(Stored entries)
============

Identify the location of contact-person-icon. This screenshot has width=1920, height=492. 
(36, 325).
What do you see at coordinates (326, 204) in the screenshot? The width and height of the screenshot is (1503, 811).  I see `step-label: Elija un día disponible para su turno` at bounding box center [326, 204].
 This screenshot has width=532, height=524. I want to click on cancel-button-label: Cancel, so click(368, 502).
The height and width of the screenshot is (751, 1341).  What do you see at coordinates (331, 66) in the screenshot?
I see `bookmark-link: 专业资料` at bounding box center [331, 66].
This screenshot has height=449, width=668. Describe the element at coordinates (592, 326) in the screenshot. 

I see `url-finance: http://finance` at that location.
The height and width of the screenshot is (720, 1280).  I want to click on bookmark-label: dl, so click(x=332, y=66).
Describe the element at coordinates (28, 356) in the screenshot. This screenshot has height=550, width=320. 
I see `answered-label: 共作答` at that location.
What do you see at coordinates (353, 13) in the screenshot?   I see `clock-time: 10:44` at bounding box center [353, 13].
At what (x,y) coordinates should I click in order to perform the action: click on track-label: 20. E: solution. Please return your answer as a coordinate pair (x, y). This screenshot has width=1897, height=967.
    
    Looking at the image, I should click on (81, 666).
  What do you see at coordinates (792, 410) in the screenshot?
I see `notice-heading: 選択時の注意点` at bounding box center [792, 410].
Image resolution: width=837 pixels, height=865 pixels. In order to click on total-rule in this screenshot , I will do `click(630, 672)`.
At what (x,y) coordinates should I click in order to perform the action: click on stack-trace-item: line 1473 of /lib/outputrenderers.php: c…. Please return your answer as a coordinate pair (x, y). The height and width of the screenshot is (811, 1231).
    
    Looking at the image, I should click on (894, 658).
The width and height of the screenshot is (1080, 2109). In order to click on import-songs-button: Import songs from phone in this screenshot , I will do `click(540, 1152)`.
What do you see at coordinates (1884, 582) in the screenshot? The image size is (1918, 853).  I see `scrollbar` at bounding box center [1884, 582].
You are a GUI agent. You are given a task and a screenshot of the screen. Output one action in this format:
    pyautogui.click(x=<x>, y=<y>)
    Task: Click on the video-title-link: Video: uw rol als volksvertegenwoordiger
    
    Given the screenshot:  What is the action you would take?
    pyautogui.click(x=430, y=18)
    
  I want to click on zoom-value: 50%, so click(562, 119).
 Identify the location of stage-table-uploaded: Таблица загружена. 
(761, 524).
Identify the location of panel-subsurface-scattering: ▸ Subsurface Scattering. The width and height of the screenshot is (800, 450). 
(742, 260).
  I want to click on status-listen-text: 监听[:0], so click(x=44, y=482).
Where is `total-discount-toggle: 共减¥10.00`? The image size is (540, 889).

============

Please edit the items above by changing each "Identify the location of" to "Locate" and leaving all other text as it is.

» TASK ANSWER
Locate contact-person-icon. This screenshot has width=1920, height=492. 
(36, 325).
What do you see at coordinates (326, 204) in the screenshot? The width and height of the screenshot is (1503, 811).  I see `step-label: Elija un día disponible para su turno` at bounding box center [326, 204].
 This screenshot has width=532, height=524. I want to click on cancel-button-label: Cancel, so click(368, 502).
The height and width of the screenshot is (751, 1341).  What do you see at coordinates (331, 66) in the screenshot?
I see `bookmark-link: 专业资料` at bounding box center [331, 66].
This screenshot has height=449, width=668. Describe the element at coordinates (592, 326) in the screenshot. 

I see `url-finance: http://finance` at that location.
The height and width of the screenshot is (720, 1280).  I want to click on bookmark-label: dl, so click(x=332, y=66).
Describe the element at coordinates (28, 356) in the screenshot. This screenshot has height=550, width=320. 
I see `answered-label: 共作答` at that location.
What do you see at coordinates (353, 13) in the screenshot?   I see `clock-time: 10:44` at bounding box center [353, 13].
At what (x,y) coordinates should I click in order to perform the action: click on track-label: 20. E: solution. Please return your answer as a coordinate pair (x, y). This screenshot has width=1897, height=967.
    
    Looking at the image, I should click on (81, 666).
  What do you see at coordinates (792, 410) in the screenshot?
I see `notice-heading: 選択時の注意点` at bounding box center [792, 410].
Image resolution: width=837 pixels, height=865 pixels. In order to click on total-rule in this screenshot , I will do `click(630, 672)`.
At what (x,y) coordinates should I click in order to perform the action: click on stack-trace-item: line 1473 of /lib/outputrenderers.php: c…. Please return your answer as a coordinate pair (x, y). The height and width of the screenshot is (811, 1231).
    
    Looking at the image, I should click on (894, 658).
The width and height of the screenshot is (1080, 2109). In order to click on import-songs-button: Import songs from phone in this screenshot , I will do `click(540, 1152)`.
What do you see at coordinates (1884, 582) in the screenshot? The image size is (1918, 853).  I see `scrollbar` at bounding box center [1884, 582].
You are a GUI agent. You are given a task and a screenshot of the screen. Output one action in this format:
    pyautogui.click(x=<x>, y=<y>)
    Task: Click on the video-title-link: Video: uw rol als volksvertegenwoordiger
    
    Given the screenshot:  What is the action you would take?
    pyautogui.click(x=430, y=18)
    
  I want to click on zoom-value: 50%, so click(562, 119).
 Locate stage-table-uploaded: Таблица загружена. 
(761, 524).
Locate panel-subsurface-scattering: ▸ Subsurface Scattering. The width and height of the screenshot is (800, 450). 
(742, 260).
  I want to click on status-listen-text: 监听[:0], so click(x=44, y=482).
Where is `total-discount-toggle: 共减¥10.00`? The image size is (540, 889).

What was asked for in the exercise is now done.